▸ **Seçili Metin**
İstanbul Deprem Bilim Kurulu Üyeleri, uzmanlar, akademisyenler, sivil toplum ve yerel yönetim temsilcilerinin katılımıyla İPA Kampüs’te gerçekleştirilen İstanbul Deprem Çalışma Grubu Toplantısı’nın özet raporu yayımlandı.
25 Şubat 2023 tarihinde İPA Kampüs’te gerçekleşen İstanbul Deprem Çalışma Grubu Toplantısı Raporu, 7 farklı temada (Lojistik, Mühendislik, Şehircilik ve Mimari, Toplumsal, Sağlık, Ekonomik, Yönetsel ve Hukuki) hazırlanan önerilerin özetini içeriyor.
"Dünya genelinde son 20 yılda yaşanan depremler nedeniyle 451.528 kişi hayatını kaybetmiş ve 8 milyonun üzerinde insan evsiz kalmıştır. Toplamda 95 milyonun üzerinde insanın etkilendiği depremlerde 419 milyar ABD doları kayıp meydana gelmiştir. Krizler çağında farklı nedenlerden kaynaklanan afetler giderek çoğalırken, afet ve risk yönetiminin önemi de artmaktadır. Afet ve risk yönetimi temel olarak önleme ve risk azaltma, hazırlıklı olma, müdahale ve toparlanma aşamalarından oluşan bir süreç olarak ele alınmaktadır.
Yaşanan Kahramanmaraş Depremi, Türkiye’nin bir deprem ülkesi olmasına rağmen, depreme karşı hazırlıklı olmadığını bir kez daha göstermiştir. Olası Marmara Depremi sonrasında benzer sonuçların ortaya çıkmaması için acil olarak yapılması gereken çalışmaların belirlenmesi amacıyla, İstanbul Büyükşehir Belediyesi Başkanı Ekrem İmamoğlu’nun öncülüğünde, bilim ve meslek insanlarından oluşan “İstanbul Deprem Bilim Üst Kurulu” toplantısı 15 Şubat 2023 tarihinde gerçekleştirilmiştir.

▸ **Sağlanan Materyal**
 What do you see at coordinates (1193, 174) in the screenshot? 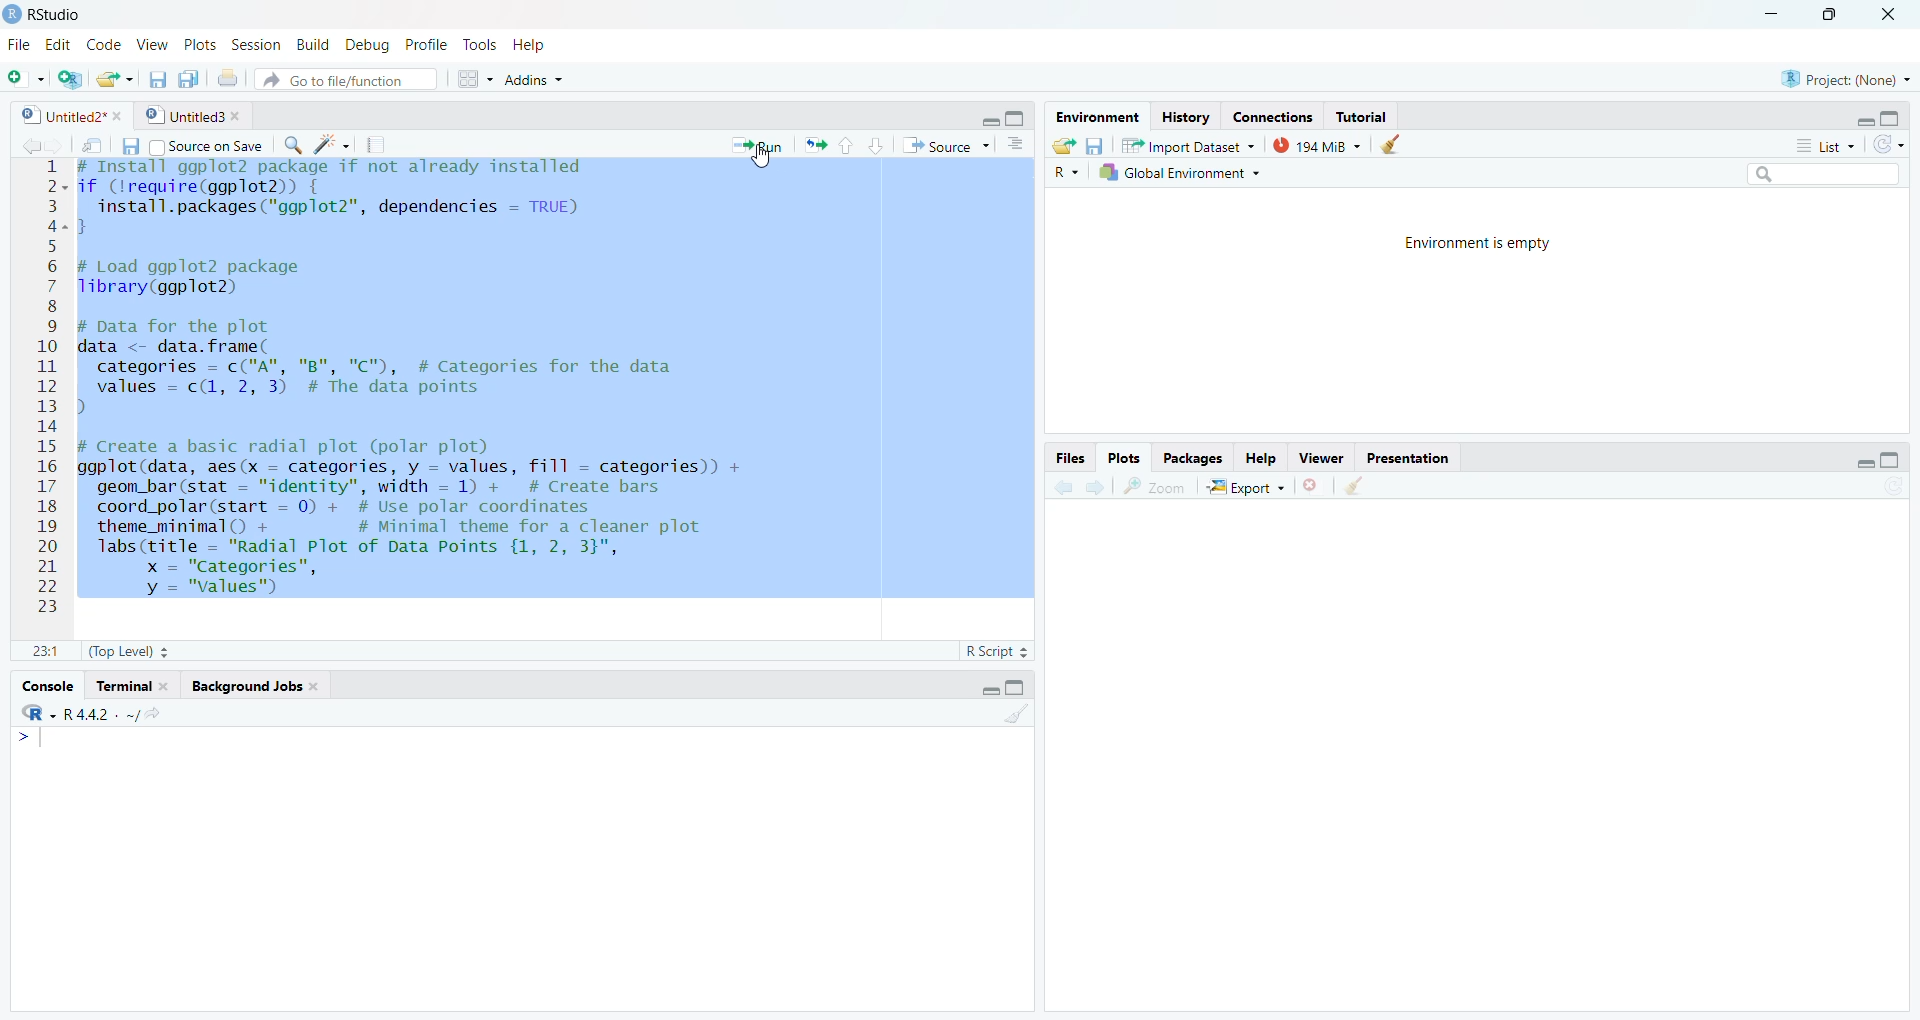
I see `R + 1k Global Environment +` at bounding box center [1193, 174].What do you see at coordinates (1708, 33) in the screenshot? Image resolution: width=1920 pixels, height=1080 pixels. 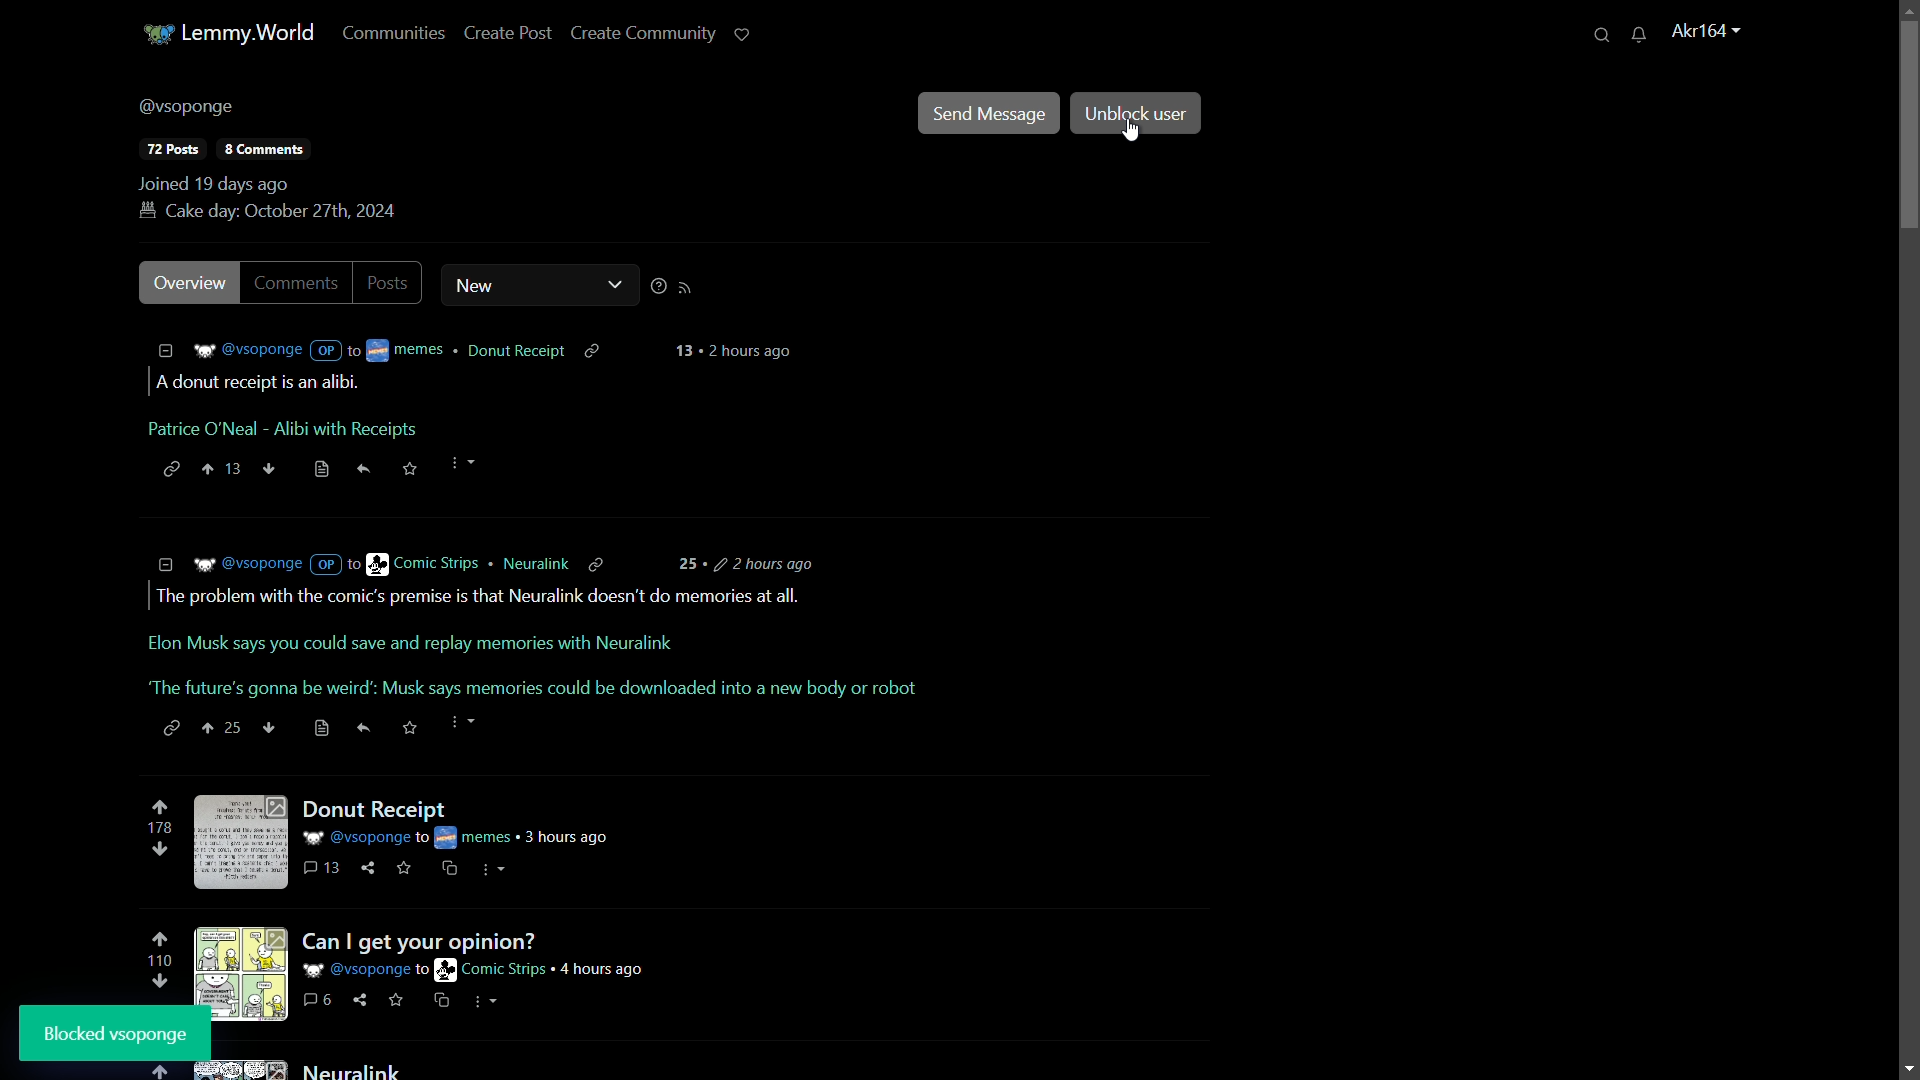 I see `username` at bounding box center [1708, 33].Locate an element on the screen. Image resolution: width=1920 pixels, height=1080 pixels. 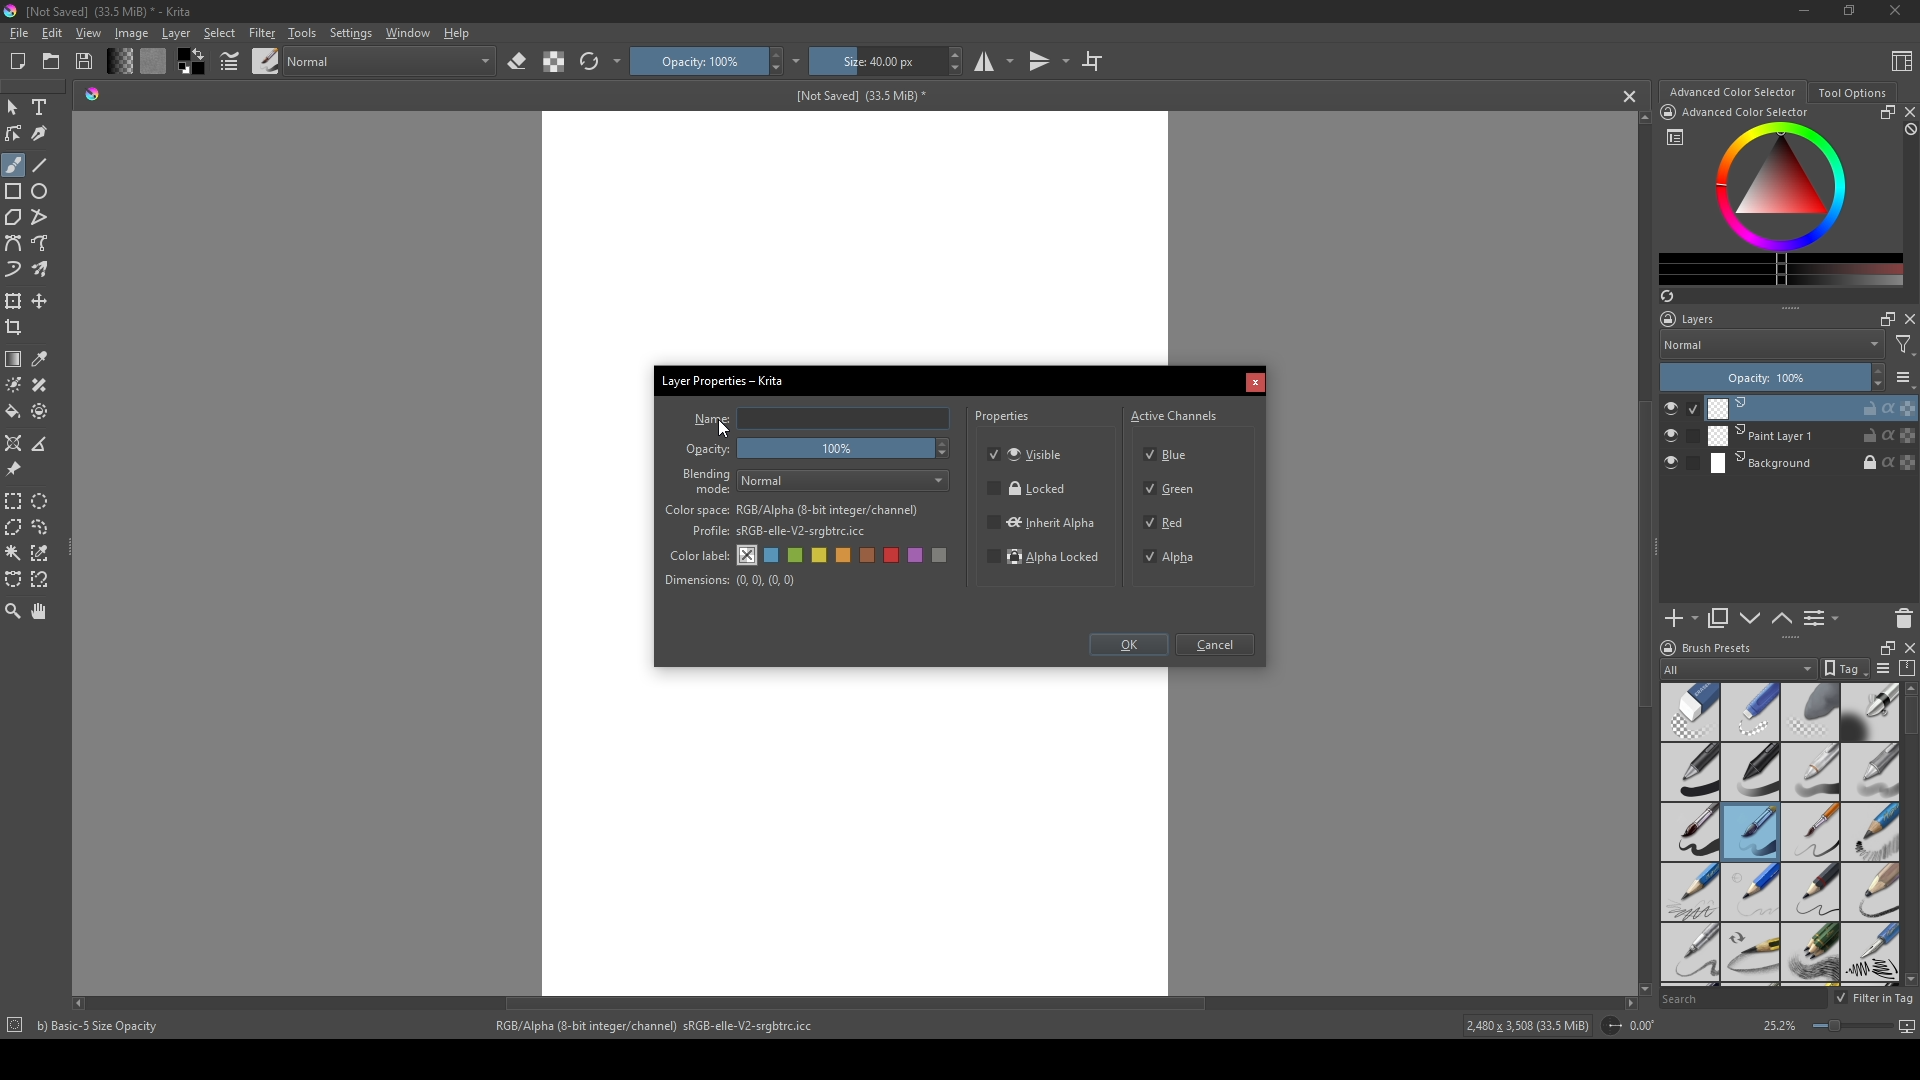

▸ **Yapılacaklar Listesi**
- A) Seçili metinde "25 Şubat 2023" ifadesiyle başlayıp "önerilerin özetini içeriyor." ifadesiyle biten bölümü birebir kopyalayın.
- B) Seçili metne göre İstanbul Deprem Çalışma Grubu Toplantısı hangi tarihte gerçekleşti?

▸ **Görev Bazında Sonuçlar**
- A)
25 Şubat 2023 tarihinde İPA Kampüs’te gerçekleşen İstanbul Deprem Çalışma Grubu Toplantısı Raporu, 7 farklı temada (Lojistik, Mühendislik, Şehircilik ve Mimari, Toplumsal, Sağlık, Ekonomik, Yönetsel ve Hukuki) hazırlanan önerilerin özetini içeriyor.

- B) 25 Şubat 2023